I began Addison’s sessions with optimism and excitement. We were going to find ways to help her! We had some amazing professionals and so much support! Things were going to get so much better!
Oh, the naivety of the overwhelmed parent…I said that the therapy is a method of trial and error, and Addison’s therapy sessions felt more like failures than successes.
The first challenge was communication. She was two years old, but she was also behind in her speech and communication skills. It was difficult for her to tell us what she liked and disliked; what hurt or felt pleasurable; if something bothered her or excited her. We saw the obvious cues of screaming or running away, but these were also the cues we were trying to change.
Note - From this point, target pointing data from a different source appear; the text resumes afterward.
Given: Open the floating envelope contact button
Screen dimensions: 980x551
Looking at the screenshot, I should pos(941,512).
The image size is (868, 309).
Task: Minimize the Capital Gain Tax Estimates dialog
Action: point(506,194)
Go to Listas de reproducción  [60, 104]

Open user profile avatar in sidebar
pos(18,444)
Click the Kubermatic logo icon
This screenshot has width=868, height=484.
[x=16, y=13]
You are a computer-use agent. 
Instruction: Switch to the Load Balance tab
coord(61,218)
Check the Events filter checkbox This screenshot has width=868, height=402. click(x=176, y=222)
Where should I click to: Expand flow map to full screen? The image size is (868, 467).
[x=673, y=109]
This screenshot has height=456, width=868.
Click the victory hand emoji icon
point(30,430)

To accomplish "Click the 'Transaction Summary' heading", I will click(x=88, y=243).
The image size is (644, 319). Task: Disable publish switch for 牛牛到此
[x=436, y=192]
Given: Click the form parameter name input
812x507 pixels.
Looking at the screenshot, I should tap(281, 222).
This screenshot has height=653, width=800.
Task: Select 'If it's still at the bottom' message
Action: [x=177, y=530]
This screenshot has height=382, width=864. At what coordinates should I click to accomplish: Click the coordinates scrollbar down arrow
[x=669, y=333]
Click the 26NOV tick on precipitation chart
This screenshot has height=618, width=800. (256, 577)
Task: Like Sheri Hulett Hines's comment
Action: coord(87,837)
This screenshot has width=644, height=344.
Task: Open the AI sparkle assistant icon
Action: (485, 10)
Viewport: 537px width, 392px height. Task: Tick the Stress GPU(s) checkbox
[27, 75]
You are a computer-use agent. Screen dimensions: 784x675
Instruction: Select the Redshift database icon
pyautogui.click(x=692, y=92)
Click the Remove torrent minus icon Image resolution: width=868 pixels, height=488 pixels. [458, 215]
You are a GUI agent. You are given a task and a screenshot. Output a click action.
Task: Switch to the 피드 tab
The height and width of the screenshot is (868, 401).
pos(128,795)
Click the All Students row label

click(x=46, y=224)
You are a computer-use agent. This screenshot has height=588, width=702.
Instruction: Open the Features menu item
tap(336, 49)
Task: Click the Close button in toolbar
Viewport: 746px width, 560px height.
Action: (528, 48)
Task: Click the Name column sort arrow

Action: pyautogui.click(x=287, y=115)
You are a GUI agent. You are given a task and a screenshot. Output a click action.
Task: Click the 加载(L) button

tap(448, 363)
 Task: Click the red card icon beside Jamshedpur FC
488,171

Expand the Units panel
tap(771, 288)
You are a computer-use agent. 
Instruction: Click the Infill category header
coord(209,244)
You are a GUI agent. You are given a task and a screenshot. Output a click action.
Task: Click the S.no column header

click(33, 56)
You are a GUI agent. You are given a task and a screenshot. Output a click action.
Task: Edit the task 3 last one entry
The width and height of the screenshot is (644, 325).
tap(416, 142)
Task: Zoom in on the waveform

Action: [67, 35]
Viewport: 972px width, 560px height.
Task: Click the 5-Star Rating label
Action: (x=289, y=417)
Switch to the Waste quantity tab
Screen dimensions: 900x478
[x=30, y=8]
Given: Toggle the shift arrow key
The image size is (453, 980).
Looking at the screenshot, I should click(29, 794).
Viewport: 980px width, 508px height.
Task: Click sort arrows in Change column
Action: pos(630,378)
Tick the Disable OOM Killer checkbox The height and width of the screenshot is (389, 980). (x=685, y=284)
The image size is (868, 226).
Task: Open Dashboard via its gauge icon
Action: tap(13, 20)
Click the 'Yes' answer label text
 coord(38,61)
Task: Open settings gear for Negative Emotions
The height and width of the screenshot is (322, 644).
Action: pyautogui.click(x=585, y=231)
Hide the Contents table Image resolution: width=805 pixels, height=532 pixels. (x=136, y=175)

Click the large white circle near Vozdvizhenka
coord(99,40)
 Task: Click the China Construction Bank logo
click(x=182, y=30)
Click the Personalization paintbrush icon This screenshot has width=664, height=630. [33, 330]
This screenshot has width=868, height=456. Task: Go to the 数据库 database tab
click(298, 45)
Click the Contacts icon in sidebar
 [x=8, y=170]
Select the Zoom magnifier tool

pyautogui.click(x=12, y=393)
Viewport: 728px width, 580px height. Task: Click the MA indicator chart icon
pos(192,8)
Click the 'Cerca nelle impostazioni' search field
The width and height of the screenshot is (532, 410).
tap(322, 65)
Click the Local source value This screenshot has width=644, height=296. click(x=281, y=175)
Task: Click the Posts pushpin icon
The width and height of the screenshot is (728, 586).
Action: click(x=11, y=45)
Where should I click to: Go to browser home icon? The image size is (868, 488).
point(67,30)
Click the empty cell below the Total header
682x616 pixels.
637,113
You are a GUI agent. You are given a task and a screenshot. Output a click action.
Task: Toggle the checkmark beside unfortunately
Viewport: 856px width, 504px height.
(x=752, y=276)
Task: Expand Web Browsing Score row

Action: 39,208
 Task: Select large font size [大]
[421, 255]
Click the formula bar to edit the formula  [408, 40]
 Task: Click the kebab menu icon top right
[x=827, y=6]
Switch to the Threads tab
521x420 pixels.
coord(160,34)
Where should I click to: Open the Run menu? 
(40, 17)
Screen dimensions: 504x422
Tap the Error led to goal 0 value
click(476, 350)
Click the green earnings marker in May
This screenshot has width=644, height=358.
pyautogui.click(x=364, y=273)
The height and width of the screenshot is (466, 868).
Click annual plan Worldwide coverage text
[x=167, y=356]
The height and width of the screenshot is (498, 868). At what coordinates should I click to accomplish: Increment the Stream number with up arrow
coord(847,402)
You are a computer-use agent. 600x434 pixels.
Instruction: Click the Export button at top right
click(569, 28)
The second challenge was in finding something, anything, that Addison would try. We tried weighted blankets and toys to encourage her to remain still and to provide compression, and she hated it. We used sensory bins to play hide-and-seek with favorite toys, a way to encourage tactile stimulation, and she would refuse to stick a finger in the rice bin. Her therapist created obstacle courses to challenge Addison in new textures and tasks, and she would quit halfway through. Her speech therapist had trouble finding ways to engage her, and she was uncooperative during group activities designed to help children like her to socialize and normalize behaviors.
My most vivid memory of this time is of the quiet area. Addison seemed to really respond to the quiet, tented area at her occupational therapist’s office. It was filled with soft pillows and low lighting, and the area was tucked behind a desk area as a rest place. She loved going there during sessions, so much so that it was used as a reward for completing other tasks. Her therapist suggested I make one at our house. I had a perfect place (behind the recliner chair, where she liked to hide anyway). I covered it with a canopy, filled it with one of her favorite blankets and stuffed animals, and I moved any lamps away from the area. I was excited to have a place for her in the house, and she seemed to share that sentiment. This was short-lived; something about this area did not agree with her, and Addison destroyed her quiet area the first time she used it. I was frustrated, but trial and error, right?
We did eventually find things that worked for Addison. She initially hated being restrained but with the right kind of pressure of a hug and soothing words, we found that her anger and screams could be quelled. We quickly learned that routines were her best strategy. We did the same things every day, in the same order and manner. I would talk to her the night before and during the day of every place we would be visiting, every task to be completed, and every expectation for the day and for Addison. It sounds tedious, and it definitely was, but it worked. We also had to know our limits. There was only so much stimulation that Addison could handle, and if that meant I had to say no to a playdate or to an event, I did. I had to remember that it would not always be this way but that for now, finding a way to help Addison and to integrate these strategies and coping methods into daily life was more important.
We were fortunate in that the therapists and support services we used were very aggressive. Addison was able to attend occupational therapy and group therapy each week, speech therapy every other week, and a larger support playgroup at least once a week. It was exhausting at times, and I often cried in frustration and helplessness during our sessions. Yet without it, I do not know where Addison would be now.
It was a difficult journey in our trial and error of intervention strategies but ultimately worth it. I began to understand my child and the human body in new ways. Both Addison and I were challenged daily in how to navigate the world through her eyes, ears, and mind. It seemed that for every success, we had at least five failures behind it. But we focused on the success and the things that worked to help Addison live with SPD. We still use many of the strategies and coping methods today, and we are finding more research and ways to aid her in school, home, and daily life. Trial and error it was…but if anything can help your child live a better life, it is a trial and error worth taking.